Author: Björn Laczay from Moosburg, Germany Author: Björn Laczay from Moosburg, Germany

Deutsche Bank is important, if it went bust then the fallout would be such that other banks may fall in turn too, like dominos. Some say that if this happened it would be like a re-run of the 2008 crisis, when Lehman Brothers went bust. Yesterday saw a major sell-off across the markets on fears that is precisely what may happen.

Back in June, when the IMF said that Deutsche Banks was the riskiest globally significant bank, onlookers were more than a little worried. But then, the IMF also expressed fears about Credit Suisse and HSBC. It was not suggesting the banks were risky in the sense that they were in danger of failing any time soon, rather that because of the way they were linked to the international banking system, if they failed, the impact on the international banking system would be especially acute.

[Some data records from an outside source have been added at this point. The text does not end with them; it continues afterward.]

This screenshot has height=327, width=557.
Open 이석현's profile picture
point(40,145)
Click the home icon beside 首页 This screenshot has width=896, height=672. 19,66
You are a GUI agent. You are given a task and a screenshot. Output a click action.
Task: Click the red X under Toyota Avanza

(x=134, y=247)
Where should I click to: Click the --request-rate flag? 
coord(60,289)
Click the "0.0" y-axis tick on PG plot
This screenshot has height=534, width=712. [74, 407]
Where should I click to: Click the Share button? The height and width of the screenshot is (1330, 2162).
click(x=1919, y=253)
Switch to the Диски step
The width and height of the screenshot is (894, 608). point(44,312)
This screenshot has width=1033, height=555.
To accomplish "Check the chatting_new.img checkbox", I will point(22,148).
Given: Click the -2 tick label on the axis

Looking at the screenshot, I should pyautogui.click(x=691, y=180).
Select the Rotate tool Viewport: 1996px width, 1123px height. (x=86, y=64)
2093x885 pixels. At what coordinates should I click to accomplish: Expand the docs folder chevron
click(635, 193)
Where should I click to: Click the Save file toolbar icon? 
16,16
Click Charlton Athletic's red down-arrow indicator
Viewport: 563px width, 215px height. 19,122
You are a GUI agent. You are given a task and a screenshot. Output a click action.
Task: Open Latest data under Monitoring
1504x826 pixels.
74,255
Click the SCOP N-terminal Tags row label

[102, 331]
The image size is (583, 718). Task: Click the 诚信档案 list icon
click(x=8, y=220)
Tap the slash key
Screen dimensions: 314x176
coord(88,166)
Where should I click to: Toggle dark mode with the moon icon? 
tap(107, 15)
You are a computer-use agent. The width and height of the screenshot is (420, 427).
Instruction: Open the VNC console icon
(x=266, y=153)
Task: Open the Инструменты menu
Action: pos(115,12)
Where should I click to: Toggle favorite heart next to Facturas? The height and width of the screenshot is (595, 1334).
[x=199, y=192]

The German bank, which was once seen as metaphor for all that was strong about the German economy, has had a torrid few years – it’s an investment bank, not for this bank the safety net of retail banking, unlike HSBC it does not have less risky banking activities to fall back on.

As if this wasn’t bad enough, its share price has fallen, while other banks saw recovery, a catalogue of woes has hit the bank, from LIBOR related fines, to ongoing fallout from subprime mortgages.

But then US authorities came along and said that they were fining the bank $14 billion for misdeeds related to the subprime period of the noughties. Considering that these days the bank is only worth around $18 billion – after the steady and sometimes sharp falls in its share price in recent years – that seems like rather a lot of money that it has to find.

So might a $14 billion fine sink the bank, and might this create a nasty form of international contagion? The answer to these questions are in order, quite possibly and maybe.

Hope, for the bank comes in the form of anticipated negotiation with US regulators, and the belief that the bank can get the fine down, way down – maybe to $5 billion or less.

But what if it can’t? Not only might that sink the bank, but the international banking system may stutter, and who knows, maybe sink too.

Now the German media have been suggesting that Angela Merkel is not willing to rescue the bank in the event it goes bust. She can’t really. After-all, Mrs Merkel has been a big critic of banks, and the rescue programme of 2008 and 2009. In Germany, there is this sense that investment banking does not create real wealth – it is not an uncommon view across the world, it is just especially pronounced in Germany.

Of course, many people feel the banking bailout of 2008/09 was a huge mistake. They say this is the very reason why the global economy has been so weak since.

Maybe, but the lesson of the 1930s is that when banks fail the result can be a massive contraction in the money supply that can trigger off a depression, and who knows, maybe the last Great Depression helped create the conditions, or at least exacerbated the conditions, that led to World War 2.

Investment banks may, or may not be useful members of society, but they are clearly systemically important, and while some say the last banking bailout is the cause of all the woes since, others say that the failure to rescue Lehman Brothers in 2008 was the real cause.

So, what’s the worst case scenario? This may unravel if Deutsche goes bust, at the same time that the burgeoning debt crisis in China leads to some kind of a crash. That would be nasty.

On the other hand, banks are much better capitalised now than they were in 2008, and although global debt has soared in recent years, it is only going to become a major problem across most of the world if interest rates go up. And, interest rates will only go up if economies start to improve.

Yesterday (26 September) markets fell, but the fall was not that cataclysmic. The FTSE 100 lost 91 points, high, but not excessively so. Sure the German stock markets suffered – the DAX saw steep falls – but right now, as these words are being written (5.30am BST), there is a sense of relief among the markets that Hilary Clinton handled herself well in the presidential debate against Donald Trump – and what happens in forthcoming elections – in the US later this year, and France and Germany in 2017 – may be systemically more important that the troubles of a once mighty bank.